Solved – Proof of Bellman Optimality Equation

machine learningoptimizationreinforcement learning

Following Barto and Sutton's "Reinforcement Learning: An Introduction", I am having trouble rigorously proving the Bellman Optimality Equation for finite MDPs.

Namely, why does $v_*(s) = \max\limits_{a \in A(s)} q_{\pi_*}(s, a)$?

My attempt to see this is true:

Let $v_* := \max\limits_{a \in A(s)} q_{\pi_*}(s, a)$

$v_*(s) = \sum\limits_{a \in A(s)} \pi_*(a | s) q_{\pi_*}(s, a) \leq v_*$

However, I'm not sure I see why equality must hold. I'm thinking that we construct $\pi'$ such that $\pi'(s) \in \arg\max \limits_{a \in A(s)} q_{\pi_*}(s, a)$, $\pi(s') = \pi_*(s')$ $\forall s' \neq s$ and show that $v_\pi(s) = v_*$?.

Intuitively I see this statement being true if we allow non-stationary policies and that stationary rewards should mean that we could "just take" our policy to be stationary, but I don't see the clear reasoning behind this.
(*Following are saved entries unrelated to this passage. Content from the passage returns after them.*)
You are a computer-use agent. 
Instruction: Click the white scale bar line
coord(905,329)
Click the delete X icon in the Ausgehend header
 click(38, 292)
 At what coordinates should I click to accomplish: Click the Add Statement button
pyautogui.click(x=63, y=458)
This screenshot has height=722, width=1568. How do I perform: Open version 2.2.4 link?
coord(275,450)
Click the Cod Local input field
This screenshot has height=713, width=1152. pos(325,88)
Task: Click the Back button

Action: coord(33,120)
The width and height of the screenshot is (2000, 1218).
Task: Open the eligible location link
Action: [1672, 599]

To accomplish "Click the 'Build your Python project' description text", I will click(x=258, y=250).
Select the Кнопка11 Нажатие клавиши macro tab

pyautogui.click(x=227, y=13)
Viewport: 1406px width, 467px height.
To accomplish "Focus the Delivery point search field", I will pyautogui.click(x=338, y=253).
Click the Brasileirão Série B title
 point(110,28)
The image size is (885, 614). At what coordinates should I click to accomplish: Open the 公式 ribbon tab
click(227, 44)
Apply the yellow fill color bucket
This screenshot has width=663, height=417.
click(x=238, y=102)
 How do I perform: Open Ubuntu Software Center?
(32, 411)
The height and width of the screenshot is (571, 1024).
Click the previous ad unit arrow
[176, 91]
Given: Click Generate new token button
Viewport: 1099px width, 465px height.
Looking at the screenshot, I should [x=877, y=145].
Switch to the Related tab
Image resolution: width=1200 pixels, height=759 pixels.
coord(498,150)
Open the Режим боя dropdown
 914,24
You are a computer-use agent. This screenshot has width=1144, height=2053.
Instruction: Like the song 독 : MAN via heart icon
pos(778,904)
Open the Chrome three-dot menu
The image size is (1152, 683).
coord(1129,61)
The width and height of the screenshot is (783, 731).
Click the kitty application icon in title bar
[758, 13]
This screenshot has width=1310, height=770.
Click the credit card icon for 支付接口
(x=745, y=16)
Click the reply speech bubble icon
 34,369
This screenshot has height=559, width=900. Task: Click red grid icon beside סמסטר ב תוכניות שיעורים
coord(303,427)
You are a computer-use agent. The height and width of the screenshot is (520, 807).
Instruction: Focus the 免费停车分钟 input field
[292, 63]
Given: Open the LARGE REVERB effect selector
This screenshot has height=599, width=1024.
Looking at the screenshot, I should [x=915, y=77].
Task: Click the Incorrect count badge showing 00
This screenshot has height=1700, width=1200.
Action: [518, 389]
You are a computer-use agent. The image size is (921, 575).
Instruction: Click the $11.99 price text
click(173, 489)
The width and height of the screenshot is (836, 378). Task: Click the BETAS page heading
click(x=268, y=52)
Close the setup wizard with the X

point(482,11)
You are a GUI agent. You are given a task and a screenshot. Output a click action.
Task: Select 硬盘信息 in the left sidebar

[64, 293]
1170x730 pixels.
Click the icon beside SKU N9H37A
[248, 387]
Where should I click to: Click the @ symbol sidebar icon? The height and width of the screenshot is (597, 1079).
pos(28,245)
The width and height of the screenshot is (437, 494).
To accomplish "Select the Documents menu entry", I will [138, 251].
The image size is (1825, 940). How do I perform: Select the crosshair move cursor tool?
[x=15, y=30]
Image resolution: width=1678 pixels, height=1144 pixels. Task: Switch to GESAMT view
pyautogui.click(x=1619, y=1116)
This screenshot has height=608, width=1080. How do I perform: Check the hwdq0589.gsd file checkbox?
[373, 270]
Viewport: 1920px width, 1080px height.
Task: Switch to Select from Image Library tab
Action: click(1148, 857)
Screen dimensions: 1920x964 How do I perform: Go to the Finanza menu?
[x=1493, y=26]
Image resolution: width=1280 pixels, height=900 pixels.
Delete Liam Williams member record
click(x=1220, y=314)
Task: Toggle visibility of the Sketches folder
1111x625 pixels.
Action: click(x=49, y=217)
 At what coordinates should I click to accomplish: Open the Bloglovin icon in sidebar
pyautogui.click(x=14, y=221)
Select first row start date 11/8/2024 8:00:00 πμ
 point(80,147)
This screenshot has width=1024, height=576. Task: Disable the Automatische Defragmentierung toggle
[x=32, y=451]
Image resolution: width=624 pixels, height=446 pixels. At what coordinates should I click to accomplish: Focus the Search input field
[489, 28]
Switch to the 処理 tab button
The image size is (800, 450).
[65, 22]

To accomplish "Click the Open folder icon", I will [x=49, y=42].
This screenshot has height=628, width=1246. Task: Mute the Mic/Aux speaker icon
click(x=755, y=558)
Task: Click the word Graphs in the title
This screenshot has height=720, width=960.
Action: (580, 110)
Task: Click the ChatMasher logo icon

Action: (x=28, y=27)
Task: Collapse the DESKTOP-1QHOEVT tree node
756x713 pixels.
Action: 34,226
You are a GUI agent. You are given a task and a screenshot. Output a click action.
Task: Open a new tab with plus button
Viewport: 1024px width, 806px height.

In a similar vein, why does does $\pi_*(s) = \arg\max \limits_{a \in A(s)} q_{\pi_*}(s, a)$ constitute an optimal policy?

Best Answer

Before answering your question. We need to introduce the following relationship. Let's first take a look at the definitions of value function and action value function under policy $\pi$: \begin{align} &v_{\pi}(s)=E{\left[G_t|S_t=s\right]} \\ &q_{\pi}(s,a)=E{\left[G_t|S_t=s, A_t=a\right]} \end{align} where $G_t=\sum_{k=0}^{\infty}\gamma^kR_{t+k+1}$ is the return at time $t$. The relationship between these two value functions can be derived as \begin{align} v_{\pi}(s)&=E{\left[G_t|S_t=s\right]} \nonumber \\ &=\sum_{g_t} p(g_t|S_t=s)g_t \nonumber \\ &= \sum_{g_t}\sum_{a}p(g_t, a|S_t=s)g_t \nonumber \\ &= \sum_{a}p(a|S_t=s)\sum_{g_t}p(g_t|S_t=s, A_t=a)g_t \nonumber \\ &= \sum_{a}p(a|S_t=s)E{\left[G_t|S_t=s, A_t=a\right]} \nonumber \\ &= \sum_{a}p(a|S_t=s)q_{\pi}(s,a) \qquad (1) \end{align} The above equation is important. It describes the relationship between two fundamental value functions in reinforcement learning. It is valid for any policy. Moreover, if we have a deterministic policy, then $v_{\pi}(s)=q_{\pi}(s,\pi(s))$.

Now let's start answering your question by recalling the definitions of optimal policy, optimal state-value function, and optimal action-value function:

  1. Optimal policy: If $v_{\pi}(s)\ge v_{\pi'}(s)$ for all $s\in \mathcal{S}$, then we say $\pi$ is better than or equal to $\pi'$. There is always at least one policy that is better than or equal to all other policies. This is an optimal policy.

  2. Optimal state-value function: $\displaystyle v_*(s)=\max_{\pi}v_{\pi}(s)$, $\forall s\in\mathcal{S}$.

  3. Optimal action-value function: $\displaystyle q_*(s, a)=\max_{\pi}q_{\pi}(s, a)$, $\forall s\in\mathcal{S}$ and $a\in A(s)$.

Now, let's assume we already know $q_*(s, a)$, then the following deterministic policy is apparently an optimal policy. \begin{align} p(a|s)=\begin{cases}\displaystyle 1, \quad a=\text{argmax}_{a\in A(s)}q_*(s, a)\\ 0, \quad \text{else} \end{cases}\label{o1} \end{align} In practice, we can only focus on deterministic policies since there always exists at least one deterministic policy that is optimal. By using this deterministic optimal policy in Eq. (1), we can obtain the following important relationship: \begin{align} v_{*}(s)=\max_{a\in A(s)}q_*(s, a) \end{align} This is the famous Bellman optimality equation.